WHAT THE EXERCISE ASKS: Please give, exactly as they appear below, the line with "The width and height of the screenshot is (949, 617)." and every line after it through the final one, and nothing else.

Dataset items:
◇ ◇ ◇ ◇ ◇ ◇ ◇

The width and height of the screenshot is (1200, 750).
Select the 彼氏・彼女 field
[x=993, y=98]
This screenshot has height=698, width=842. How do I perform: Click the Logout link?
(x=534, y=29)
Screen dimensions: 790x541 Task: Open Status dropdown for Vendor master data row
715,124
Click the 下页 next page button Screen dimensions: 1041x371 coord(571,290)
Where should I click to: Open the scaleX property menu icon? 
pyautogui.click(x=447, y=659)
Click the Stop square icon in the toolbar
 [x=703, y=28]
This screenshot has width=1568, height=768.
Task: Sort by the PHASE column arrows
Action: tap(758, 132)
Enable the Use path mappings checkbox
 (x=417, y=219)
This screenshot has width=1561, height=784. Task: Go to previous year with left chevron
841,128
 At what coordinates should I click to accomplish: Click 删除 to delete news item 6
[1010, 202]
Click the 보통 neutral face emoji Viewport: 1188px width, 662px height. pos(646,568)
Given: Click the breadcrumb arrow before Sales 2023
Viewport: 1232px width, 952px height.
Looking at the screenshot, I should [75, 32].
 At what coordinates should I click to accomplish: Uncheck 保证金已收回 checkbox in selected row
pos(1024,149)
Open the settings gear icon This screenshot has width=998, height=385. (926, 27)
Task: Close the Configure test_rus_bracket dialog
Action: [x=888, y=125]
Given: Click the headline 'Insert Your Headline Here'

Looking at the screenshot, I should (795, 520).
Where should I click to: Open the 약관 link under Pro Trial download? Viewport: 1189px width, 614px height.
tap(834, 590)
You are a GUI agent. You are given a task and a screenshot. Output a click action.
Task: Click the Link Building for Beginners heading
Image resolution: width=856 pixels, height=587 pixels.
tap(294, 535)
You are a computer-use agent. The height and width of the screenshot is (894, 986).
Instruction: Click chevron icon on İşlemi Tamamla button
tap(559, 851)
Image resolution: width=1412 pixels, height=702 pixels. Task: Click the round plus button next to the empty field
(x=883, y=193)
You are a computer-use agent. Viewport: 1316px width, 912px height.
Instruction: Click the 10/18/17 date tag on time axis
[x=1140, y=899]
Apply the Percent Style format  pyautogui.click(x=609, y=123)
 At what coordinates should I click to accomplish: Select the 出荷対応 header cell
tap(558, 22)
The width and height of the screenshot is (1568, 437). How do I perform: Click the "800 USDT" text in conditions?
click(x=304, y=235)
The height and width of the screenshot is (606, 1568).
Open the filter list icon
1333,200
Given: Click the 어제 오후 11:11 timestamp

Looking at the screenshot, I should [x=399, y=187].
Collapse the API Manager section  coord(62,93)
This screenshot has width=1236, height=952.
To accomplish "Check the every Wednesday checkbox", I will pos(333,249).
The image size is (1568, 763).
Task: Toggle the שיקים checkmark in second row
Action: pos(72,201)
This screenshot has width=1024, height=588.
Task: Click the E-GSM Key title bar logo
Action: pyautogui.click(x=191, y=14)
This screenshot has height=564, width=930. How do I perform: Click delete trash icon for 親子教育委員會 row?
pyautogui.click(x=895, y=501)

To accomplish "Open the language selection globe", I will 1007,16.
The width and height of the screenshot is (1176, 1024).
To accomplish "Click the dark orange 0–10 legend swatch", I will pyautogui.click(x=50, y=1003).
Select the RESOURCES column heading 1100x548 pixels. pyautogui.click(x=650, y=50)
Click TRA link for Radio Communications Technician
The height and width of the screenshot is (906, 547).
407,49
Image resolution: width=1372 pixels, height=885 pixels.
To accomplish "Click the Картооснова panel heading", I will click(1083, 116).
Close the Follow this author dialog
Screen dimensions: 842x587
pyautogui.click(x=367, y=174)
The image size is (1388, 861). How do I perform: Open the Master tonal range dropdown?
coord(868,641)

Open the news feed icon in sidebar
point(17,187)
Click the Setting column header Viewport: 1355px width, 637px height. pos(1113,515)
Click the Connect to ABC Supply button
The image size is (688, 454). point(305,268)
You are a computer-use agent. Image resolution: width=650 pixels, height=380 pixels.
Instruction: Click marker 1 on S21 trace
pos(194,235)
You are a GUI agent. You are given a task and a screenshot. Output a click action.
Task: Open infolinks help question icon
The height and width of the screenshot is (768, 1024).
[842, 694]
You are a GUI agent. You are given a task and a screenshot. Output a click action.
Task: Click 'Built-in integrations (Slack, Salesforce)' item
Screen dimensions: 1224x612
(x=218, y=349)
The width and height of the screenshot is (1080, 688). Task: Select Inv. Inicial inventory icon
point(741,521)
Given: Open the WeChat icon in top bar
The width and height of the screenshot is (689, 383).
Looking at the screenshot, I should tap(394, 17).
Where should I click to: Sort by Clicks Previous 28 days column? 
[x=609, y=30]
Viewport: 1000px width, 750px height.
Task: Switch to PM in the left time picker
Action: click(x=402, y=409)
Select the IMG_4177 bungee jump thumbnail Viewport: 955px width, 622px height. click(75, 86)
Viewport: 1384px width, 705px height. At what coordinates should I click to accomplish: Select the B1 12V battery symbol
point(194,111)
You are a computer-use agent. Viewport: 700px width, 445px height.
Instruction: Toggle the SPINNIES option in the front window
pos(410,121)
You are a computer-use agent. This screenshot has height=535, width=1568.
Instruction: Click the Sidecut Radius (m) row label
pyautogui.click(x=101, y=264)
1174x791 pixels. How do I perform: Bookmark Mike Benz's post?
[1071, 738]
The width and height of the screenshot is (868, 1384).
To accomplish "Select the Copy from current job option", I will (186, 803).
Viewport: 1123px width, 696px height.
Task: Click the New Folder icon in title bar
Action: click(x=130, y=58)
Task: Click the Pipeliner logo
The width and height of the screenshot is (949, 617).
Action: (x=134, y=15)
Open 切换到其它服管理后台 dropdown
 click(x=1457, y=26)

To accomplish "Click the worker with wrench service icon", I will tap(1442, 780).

◇ ◇ ◇ ◇ ◇ ◇ ◇

ANSWER TO THIS EXERCISE:
The width and height of the screenshot is (949, 617).
Action: (x=134, y=15)
Open 切换到其它服管理后台 dropdown
 click(x=1457, y=26)

To accomplish "Click the worker with wrench service icon", I will tap(1442, 780).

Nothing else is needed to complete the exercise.